The iron lung now has a marginal place in modern respiratory therapy. Most patients with paralysis of the breathing muscles use modern mechanical ventilators that push air into the airway with positive pressure. These are generally efficacious and have the advantage of not restricting patients' movements or caregivers' ability to examine the patients as significantly as an iron lung does. However, negative pressure ventilation is a truer approximation of normal physiological breathing and results in more normal distribution of air in the lungs. It may also be preferable in certain rare conditions, such as central hypoventilation syndrome, in which failure of the medullary respiratory centers at the base of the brain results in patients having no autonomic control of breathing. At least one reported polio patient, Dianne Odell, had a spinal deformity that caused the use of mechanical ventilators to be contraindicated. There are patients who today still use the older machines, often in their homes, despite the occasional difficulty of finding the various replacement parts. Joan Headley of Post-Polio Health International said that as of May 28, 2008, there were about 30 patients in the U.S. still using an iron lung. That figure may be inaccurately low; Houston alone had 19 iron lung patients living at home in 2008. Martha Mason of Lattimore, North Carolina, died on May 4, 2009, after spending 60 of her 72 years in an iron lung.
On October 30, 2009, June Middleton of Melbourne, Australia, who had been entered in the Guinness Book of Records as the person who spent the longest time in an iron lung, died aged 83, having spent more than 60 years in her iron lung.

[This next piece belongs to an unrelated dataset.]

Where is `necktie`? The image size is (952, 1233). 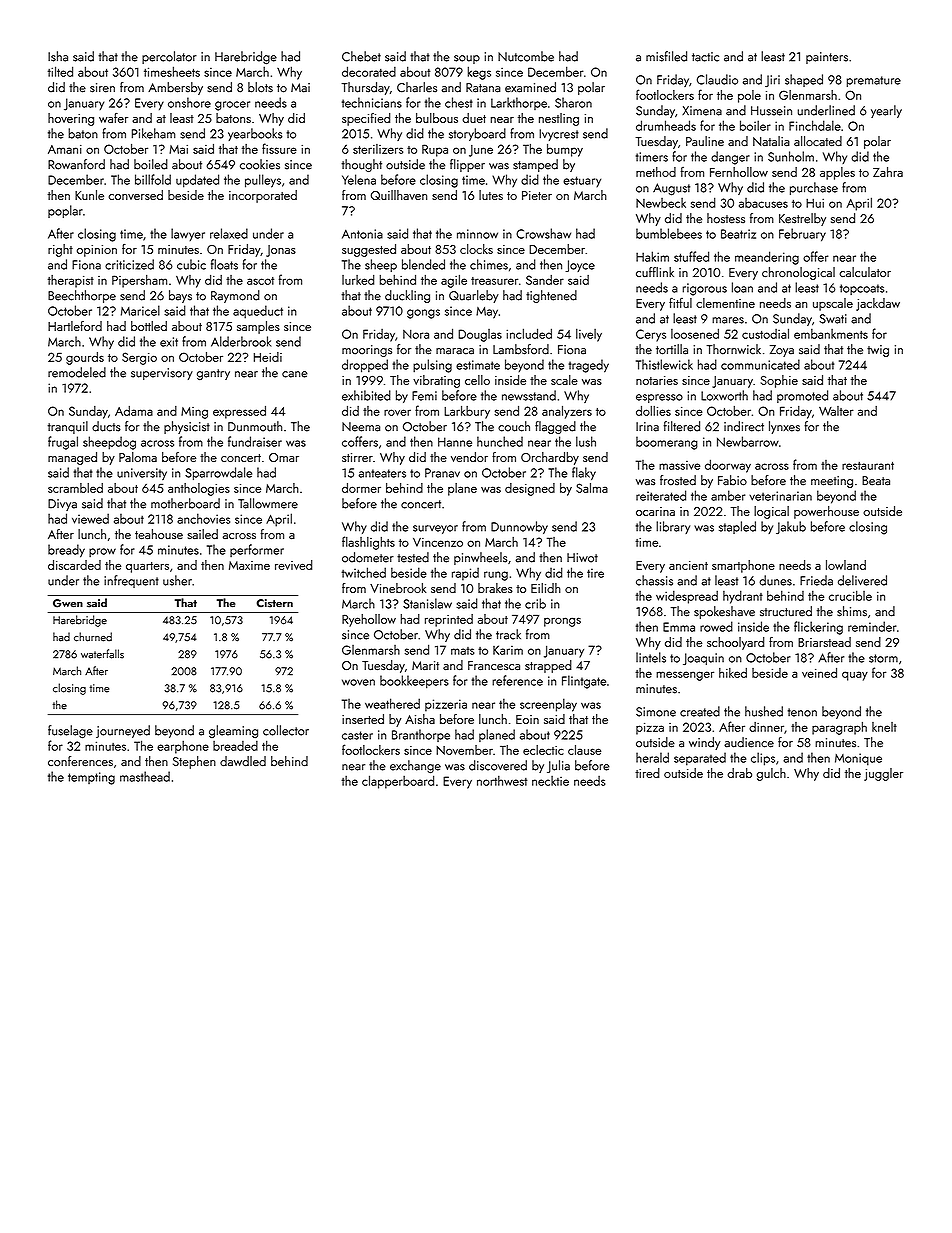 necktie is located at coordinates (550, 781).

Biphasic cuirass ventilation
Biphasic cuirass ventilation (BCV) is a modern development of the iron lung, consisting of a wearable rigid upper-body shell (a cuirass) which functions as a negative pressure ventilator. The ventilation is biphasic because the cuirass is attached to a pump which actively controls both the inspiratory and expiratory phases of the respiratory cycle. This method is a modern improvement of 'negative pressure ventilation' (NPV), which could only control inspiratory breathing, relying on passive recoil for exhalation. BCV was developed by Dr Zamir Hayek, a pioneer in the field of assisted ventilation. Some of Dr Hayek's previous inventions include the Hayek Oscillator, an early form of the technology.